If you couldn’t get online surely the touts are offering you a service
Not a tout by any chance?
The best way around this is the one that some agencies and venues now operate; the buyer’s name is printed on the ticket, and valid ID has to be shown at the door that corresponds to the name on the ticket. Any other tickets bought at the time, and held by other people, have to accompany the primary buyer on entrance.
This policy was used by Kate Bush and Eventime Apollo, and worked very well, the other two tickets I bought for friends meant both had to be with me, and as one person lived in Stafford she had to bring her kids down so they could stay overnight with her folks.
A bit inconvenient, but it makes life almost impossible for the touts.
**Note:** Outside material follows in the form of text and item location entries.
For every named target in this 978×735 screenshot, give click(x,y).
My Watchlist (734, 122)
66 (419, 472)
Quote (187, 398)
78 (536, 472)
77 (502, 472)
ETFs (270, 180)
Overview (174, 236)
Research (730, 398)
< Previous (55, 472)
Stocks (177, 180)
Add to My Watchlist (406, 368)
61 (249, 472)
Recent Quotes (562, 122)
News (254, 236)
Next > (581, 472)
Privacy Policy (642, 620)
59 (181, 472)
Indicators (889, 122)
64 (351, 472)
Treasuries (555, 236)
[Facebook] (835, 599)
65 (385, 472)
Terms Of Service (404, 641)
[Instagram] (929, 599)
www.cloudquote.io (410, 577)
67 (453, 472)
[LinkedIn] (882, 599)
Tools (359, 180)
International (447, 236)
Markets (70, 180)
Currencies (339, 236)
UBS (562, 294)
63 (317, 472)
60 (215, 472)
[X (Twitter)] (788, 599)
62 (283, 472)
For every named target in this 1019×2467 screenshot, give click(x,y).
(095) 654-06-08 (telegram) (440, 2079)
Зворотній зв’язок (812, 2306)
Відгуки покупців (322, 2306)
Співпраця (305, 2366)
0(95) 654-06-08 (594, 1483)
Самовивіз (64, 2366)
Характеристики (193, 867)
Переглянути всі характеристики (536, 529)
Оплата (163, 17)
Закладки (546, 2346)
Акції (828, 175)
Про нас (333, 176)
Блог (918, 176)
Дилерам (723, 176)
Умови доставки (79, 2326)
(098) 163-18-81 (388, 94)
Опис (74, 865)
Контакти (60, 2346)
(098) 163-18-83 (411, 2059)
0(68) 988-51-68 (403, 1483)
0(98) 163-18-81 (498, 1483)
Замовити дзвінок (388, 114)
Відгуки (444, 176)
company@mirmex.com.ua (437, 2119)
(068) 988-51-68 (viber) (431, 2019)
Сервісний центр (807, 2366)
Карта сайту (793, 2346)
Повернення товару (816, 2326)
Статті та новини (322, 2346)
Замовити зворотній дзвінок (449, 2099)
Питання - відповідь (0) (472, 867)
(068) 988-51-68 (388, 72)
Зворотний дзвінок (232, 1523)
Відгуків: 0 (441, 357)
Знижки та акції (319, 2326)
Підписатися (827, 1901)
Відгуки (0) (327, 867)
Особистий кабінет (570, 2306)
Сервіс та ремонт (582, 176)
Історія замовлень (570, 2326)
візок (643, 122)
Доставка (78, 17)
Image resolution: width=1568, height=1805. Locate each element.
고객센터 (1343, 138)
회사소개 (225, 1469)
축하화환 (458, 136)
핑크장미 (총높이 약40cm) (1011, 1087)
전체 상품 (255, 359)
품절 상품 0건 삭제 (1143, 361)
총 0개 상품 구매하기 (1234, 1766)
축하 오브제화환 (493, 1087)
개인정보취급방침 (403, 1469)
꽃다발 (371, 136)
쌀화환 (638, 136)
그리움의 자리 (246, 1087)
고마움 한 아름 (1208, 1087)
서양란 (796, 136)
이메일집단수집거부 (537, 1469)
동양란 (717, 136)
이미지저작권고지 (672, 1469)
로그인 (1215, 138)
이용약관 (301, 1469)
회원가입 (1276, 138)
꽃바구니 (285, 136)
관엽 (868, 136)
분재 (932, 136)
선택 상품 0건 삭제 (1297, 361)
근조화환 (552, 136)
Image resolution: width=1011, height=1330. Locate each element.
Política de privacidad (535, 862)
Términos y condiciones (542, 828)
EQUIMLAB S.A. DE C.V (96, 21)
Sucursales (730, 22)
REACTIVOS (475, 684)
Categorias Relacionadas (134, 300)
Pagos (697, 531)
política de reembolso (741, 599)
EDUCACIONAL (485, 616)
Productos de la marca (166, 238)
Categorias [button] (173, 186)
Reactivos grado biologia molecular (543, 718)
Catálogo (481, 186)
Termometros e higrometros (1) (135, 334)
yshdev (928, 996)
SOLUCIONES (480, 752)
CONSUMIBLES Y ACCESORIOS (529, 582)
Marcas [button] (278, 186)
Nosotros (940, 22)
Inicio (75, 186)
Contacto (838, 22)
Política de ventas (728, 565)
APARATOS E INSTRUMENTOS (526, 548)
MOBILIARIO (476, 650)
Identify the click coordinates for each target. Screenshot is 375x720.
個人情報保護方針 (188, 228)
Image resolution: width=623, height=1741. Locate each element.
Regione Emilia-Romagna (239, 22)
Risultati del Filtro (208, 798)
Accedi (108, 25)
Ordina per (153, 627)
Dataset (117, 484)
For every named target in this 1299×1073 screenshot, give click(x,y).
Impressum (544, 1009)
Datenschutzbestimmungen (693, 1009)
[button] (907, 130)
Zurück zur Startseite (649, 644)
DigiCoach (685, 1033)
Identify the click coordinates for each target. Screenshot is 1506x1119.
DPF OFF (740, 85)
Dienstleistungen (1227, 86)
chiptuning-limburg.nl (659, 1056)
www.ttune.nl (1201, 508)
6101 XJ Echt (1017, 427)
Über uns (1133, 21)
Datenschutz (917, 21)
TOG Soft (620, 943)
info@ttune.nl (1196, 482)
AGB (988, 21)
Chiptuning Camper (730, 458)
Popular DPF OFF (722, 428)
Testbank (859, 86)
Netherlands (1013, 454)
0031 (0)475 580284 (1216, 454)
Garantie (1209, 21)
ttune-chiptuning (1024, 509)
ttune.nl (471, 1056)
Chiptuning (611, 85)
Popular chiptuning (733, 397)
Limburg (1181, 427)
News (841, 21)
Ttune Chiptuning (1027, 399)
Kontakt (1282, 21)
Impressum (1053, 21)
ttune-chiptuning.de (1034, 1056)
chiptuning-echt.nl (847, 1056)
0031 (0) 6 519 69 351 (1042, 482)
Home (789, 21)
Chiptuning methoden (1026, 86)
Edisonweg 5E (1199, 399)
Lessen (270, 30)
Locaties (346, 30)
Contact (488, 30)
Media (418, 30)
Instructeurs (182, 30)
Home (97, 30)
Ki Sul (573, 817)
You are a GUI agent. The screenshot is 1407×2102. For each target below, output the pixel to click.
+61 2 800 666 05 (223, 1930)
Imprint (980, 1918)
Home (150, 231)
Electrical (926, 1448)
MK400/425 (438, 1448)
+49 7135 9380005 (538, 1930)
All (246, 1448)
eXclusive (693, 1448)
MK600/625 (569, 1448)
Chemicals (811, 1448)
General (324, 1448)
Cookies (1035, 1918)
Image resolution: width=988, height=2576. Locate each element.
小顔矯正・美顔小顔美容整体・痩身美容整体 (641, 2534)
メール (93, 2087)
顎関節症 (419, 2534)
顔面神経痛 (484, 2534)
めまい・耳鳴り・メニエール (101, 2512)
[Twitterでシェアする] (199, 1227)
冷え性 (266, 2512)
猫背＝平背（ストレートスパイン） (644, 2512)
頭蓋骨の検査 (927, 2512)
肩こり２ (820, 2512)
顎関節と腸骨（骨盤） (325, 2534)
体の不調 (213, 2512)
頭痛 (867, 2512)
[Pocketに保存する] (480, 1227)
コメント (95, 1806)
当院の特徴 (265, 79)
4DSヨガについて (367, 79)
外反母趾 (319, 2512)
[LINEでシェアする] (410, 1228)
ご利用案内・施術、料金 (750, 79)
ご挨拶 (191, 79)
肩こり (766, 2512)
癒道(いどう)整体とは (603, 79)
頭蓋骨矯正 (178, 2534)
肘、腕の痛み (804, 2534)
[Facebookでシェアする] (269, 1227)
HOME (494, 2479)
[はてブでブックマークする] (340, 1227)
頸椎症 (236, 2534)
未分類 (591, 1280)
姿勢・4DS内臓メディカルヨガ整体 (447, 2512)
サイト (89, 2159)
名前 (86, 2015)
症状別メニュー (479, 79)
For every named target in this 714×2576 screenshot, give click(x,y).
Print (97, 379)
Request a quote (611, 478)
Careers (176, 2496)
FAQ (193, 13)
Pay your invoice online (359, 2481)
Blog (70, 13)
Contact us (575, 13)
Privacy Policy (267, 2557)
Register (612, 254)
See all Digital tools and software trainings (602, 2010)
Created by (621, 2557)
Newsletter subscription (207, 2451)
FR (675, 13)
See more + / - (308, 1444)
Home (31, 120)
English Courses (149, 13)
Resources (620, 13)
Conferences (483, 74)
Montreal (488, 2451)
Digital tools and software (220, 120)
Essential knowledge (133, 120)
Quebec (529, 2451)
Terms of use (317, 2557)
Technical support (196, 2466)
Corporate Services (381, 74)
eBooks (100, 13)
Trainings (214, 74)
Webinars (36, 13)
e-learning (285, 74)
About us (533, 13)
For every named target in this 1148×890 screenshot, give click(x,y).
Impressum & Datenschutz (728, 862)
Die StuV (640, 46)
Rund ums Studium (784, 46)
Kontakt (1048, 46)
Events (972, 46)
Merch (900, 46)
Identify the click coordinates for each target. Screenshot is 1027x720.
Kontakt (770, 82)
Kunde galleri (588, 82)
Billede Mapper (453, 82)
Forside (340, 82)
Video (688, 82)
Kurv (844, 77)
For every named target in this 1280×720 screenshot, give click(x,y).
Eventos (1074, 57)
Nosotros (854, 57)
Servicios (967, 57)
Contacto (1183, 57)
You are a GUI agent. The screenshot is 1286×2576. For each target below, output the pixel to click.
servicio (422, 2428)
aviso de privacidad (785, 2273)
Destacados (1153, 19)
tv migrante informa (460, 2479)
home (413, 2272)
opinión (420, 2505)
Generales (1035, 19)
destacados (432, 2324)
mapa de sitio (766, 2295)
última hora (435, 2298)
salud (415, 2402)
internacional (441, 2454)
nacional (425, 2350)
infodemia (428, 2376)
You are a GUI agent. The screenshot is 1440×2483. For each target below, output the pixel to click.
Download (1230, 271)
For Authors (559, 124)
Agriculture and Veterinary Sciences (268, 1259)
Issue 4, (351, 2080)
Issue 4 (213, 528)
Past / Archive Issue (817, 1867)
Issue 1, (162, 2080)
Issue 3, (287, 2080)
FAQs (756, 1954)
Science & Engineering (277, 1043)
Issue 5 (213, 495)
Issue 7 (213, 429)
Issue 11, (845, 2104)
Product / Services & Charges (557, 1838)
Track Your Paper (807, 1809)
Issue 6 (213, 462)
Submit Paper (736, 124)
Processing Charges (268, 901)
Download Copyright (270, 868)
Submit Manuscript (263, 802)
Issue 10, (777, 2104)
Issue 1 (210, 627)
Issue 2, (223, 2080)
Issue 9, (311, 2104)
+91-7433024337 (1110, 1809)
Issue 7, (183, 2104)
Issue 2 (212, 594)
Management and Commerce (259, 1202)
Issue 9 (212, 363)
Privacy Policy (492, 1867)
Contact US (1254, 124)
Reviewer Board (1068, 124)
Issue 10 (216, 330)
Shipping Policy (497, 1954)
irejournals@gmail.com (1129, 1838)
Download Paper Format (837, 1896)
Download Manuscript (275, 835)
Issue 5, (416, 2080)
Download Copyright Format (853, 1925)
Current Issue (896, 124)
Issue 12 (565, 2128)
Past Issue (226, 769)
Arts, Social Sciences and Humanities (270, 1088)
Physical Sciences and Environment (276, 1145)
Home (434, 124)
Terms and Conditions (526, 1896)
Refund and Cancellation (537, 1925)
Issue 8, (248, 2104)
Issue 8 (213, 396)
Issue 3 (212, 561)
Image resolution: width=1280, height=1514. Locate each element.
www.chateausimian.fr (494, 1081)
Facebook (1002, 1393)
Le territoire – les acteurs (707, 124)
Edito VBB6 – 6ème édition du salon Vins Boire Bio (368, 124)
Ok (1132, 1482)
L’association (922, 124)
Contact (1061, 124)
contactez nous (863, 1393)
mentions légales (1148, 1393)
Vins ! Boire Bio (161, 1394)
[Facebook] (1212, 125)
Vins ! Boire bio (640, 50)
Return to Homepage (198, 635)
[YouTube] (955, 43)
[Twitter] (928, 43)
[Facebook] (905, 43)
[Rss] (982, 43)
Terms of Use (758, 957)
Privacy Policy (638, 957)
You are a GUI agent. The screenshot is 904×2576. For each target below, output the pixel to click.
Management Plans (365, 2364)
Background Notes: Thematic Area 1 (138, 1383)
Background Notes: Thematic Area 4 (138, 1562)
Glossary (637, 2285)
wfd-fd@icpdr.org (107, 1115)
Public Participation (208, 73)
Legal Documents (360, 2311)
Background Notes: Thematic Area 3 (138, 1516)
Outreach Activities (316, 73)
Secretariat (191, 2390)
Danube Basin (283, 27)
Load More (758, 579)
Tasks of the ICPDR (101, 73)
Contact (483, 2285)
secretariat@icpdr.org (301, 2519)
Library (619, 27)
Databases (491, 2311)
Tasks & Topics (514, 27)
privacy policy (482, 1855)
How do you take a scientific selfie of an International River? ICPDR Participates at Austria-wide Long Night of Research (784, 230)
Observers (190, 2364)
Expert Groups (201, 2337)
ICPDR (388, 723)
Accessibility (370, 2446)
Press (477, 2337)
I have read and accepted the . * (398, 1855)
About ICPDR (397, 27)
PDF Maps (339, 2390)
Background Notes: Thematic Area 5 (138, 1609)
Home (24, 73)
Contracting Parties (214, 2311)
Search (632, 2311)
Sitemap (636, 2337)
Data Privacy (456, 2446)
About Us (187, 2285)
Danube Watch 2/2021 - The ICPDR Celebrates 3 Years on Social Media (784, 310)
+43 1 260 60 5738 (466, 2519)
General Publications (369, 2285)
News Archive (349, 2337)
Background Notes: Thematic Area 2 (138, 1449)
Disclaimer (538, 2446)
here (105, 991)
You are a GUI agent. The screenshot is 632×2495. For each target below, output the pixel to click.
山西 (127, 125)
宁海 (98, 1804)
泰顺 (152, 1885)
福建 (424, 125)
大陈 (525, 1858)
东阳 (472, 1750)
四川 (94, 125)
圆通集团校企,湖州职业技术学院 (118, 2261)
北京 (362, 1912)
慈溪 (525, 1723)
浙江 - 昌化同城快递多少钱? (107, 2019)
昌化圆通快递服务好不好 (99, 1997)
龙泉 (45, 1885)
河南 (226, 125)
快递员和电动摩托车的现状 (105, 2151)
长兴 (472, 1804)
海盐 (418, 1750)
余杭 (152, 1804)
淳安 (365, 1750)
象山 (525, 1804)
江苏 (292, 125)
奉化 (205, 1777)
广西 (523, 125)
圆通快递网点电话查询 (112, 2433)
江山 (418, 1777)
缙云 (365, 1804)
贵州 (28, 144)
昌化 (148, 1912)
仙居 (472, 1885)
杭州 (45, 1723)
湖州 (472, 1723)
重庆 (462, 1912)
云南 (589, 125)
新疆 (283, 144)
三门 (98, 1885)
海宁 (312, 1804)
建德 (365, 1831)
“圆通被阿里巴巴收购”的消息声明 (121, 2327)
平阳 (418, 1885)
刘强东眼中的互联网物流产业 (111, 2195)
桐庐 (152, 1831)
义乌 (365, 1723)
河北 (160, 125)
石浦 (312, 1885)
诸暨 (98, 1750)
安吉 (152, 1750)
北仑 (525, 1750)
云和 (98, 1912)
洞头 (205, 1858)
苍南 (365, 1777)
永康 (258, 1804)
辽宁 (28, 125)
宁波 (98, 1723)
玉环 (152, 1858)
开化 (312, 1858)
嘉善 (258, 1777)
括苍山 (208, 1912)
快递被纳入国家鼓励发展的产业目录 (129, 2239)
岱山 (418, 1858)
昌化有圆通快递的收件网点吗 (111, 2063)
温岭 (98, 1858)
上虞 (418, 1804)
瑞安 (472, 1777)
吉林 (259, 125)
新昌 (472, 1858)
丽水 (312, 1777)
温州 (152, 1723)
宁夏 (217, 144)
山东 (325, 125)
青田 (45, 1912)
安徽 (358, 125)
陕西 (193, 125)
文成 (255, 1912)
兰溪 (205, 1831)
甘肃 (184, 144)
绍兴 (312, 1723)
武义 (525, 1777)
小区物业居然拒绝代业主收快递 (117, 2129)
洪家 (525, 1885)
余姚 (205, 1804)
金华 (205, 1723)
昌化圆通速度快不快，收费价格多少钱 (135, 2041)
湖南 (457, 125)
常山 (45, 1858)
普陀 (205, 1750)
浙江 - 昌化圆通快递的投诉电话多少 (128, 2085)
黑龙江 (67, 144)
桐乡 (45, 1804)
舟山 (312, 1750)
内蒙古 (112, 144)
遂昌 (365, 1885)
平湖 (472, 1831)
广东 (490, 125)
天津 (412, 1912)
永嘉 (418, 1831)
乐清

Forcing the likes of Ticketmaster to sell off their legalised touting reselling businesses would help remove the suspicion that they’re passing on tickets directly and raking in huge amounts by effectively being their own touts, and independent oversight would help even more.
I refuse to be shafted by touts, I’ve only bought a ticket from a tout once, and he wasn’t a tout as such, he’d bought an extra ticket for Yes at Bristol Hippodrome on spec, and was offering it at just over face value, I paid £3.50 for a £2.50 ticket, and the people around me in the queue jeered a bit when I bought it; five minutes later, while still about a hundred feet from the box office entrance they put out the ‘Closed, Sold out’ signs.
I walked away with a smug smile while everyone else walked off looking more than a little glum!
The sort of prices being asked now though are outrageous, hundreds of pounds over an already expensive ticket, which, while it may be seen as fulfilling a demand, is immoral.